NVIDIA Hedges Tariff Threat With US Manufacturing

Automation 14

By: Craig Matsumoto


NVIDIA is now manufacturing in the United States, both chips and entire AI supercomputers. It's a defensive move considering the company needs a hedge against the uncertainty around tariffs and international trade relations. It's also a way to stay in the Trump administration's good graces.

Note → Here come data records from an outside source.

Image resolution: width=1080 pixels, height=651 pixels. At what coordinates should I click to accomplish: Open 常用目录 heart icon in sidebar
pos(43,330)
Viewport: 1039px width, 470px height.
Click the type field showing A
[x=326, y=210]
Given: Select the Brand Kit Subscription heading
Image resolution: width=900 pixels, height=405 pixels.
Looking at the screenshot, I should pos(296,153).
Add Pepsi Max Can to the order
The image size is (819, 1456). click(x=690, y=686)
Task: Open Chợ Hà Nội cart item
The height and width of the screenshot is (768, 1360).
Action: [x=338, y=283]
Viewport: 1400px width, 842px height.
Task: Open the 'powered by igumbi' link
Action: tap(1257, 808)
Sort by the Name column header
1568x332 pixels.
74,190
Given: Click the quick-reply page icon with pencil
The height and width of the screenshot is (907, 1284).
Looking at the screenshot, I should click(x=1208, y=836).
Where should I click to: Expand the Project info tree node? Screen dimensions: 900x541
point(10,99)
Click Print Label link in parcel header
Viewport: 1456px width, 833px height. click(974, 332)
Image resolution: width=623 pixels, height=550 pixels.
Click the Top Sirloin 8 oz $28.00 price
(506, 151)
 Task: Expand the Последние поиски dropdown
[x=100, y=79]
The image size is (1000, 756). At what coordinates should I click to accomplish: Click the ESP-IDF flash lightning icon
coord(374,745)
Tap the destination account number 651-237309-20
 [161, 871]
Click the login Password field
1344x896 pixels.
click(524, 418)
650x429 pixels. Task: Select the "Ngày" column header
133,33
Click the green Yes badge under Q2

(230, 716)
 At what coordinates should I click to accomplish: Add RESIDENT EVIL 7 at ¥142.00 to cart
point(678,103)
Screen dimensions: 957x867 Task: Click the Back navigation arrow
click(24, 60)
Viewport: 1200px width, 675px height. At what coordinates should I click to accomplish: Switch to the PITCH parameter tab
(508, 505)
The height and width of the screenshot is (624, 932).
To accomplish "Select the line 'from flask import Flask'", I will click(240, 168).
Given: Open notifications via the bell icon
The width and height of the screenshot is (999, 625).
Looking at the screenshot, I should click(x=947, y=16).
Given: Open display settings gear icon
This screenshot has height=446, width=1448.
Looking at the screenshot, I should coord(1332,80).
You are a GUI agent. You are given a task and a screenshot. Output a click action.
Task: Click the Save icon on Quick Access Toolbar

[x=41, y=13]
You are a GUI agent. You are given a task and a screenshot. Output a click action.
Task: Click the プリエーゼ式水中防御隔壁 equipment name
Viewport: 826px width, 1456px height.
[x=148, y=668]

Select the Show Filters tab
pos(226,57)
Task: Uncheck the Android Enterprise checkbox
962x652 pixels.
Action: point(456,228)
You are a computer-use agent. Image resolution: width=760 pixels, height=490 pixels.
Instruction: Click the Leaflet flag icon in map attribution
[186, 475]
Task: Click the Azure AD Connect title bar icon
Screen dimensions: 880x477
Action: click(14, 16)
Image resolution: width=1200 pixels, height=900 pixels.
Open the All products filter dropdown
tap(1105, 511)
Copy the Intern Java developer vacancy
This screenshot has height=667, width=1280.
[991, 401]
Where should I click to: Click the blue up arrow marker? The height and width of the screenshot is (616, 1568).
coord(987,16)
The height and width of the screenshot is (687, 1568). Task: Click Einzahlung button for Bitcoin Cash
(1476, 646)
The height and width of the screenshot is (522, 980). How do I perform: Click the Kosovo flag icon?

But this also fits NVIDIA's strategy on offense, especially the supercomputer part. NVIDIA-based supercomputers aren't a new concept, but the company is now describing entire facilities as being devoted to the massive machines. Think of it as moving up the stack; NVIDIA expects to be more active in selling the entire datacenter (the compute-storage-networking brains of it, anyway) as a product.

One Million Square Feet

NVIDIA's press release yesterday touted 1 million square feet of manufacturing space producing "up to half a trillion dollars" of AI infrastructure to be built in the US during the next four years. Some of that is already in action. NVIDIA said it has begun production of Blackwell chips at TSMC's fabs in Phoenix. TSMC had announced last fall that the first of its three fabs would begin 4nm production early this year; it's likely that that's the fab NVIDIA is using.

More dramatically, NVIDIA said it will build AI supercomputers in Houston and Dallas. Those manufacturing plants will ramp during the next 12 to 15 months, NVIDIA said. These supercomputers will be the guts of the AI factories -- dedicated AI datacenters -- that NVIDIA Jensen Huang has been so ebullient about.

All of this work still involves contract manufacturers; NVIDIA isn't going that far up the stack. On the chip front, Amkor and SPIL will be its partners for packaging and testing -- which is nontrivial, as these steps, like chip fabrication, tend to be outsourced to Asia. On the Texas front, NVIDIA is working with Foxconn in Houston and Wistron in Dallas.

A Tariff Hedge?

NVIDIA has momentum, including an encouraging earnings report and the recent victory lap of GTC, but investors are ready to pounce on any weakness, as we saw during the DeepSeek moment in January. The company can ill afford the overhang of will-they-won't-they tariff talk. NVIDIA's announcement came just a day after Trump officials overtly stated that more semiconductor tariffs are on the way (which came on the heels of the declaration that PCs and cellphones will get tariff exemptions). While Texas and Arizona are massive long-term commitments, they do give NVIDIA a hedge against whatever happens -- and yes, it helps the company stay in the Trump administration's good graces.

Along similar lines, NPR reported last week that NVIDIA CEO Jensen Huang attended a $1 million-a-head dinner at Mar-a-Lago, after which the Trump administration postponed further discussion of restrictions on exporting NVIDIA's H20 chips to China. Like most tech executives, Huang seems willing if not eager to play the political game. The NVIDIA press release cites "hundreds of thousands" of jobs to go along with the US manufacturing sites, a feather in the administration's cap.

More generally, NVIDIA is betting that the accelerating pace of AI infrastructure buildouts is not about to peak. Inferencing is nontrivial, Huang says. His vision involves inference performed by swarms of AI agents, requiring much more infrastructure than your ChatGPT-generated resume. It's why Huang expects buildouts of AI factories -- datacenters devoted entirely to AI -- to become a $1 trillion market, with every company operating an AI datacenter of some kind, whether owned or leased.

One interpretation of NVIDIA's manufacturing plan, then, is that the company wants a stronger role in supplying those AI factories. It already helps customers build entire NVIDIA-fueled datacenters -- the recently public CoreWeave comes to mind -- and it would be in character for NVIDIA to want to expand that business, supplying the brains of entire datacenters as a product to regular enterprises, not just hyperscalers and neoclouds.

Futuriom Take:
NVIDIA's move is expensive and far-reaching, but it's also a pragmatic response to the current political environment. The prospect of entire facilities building AI supercomputers also sets up NVIDIA to scale the AI factory as an outright product.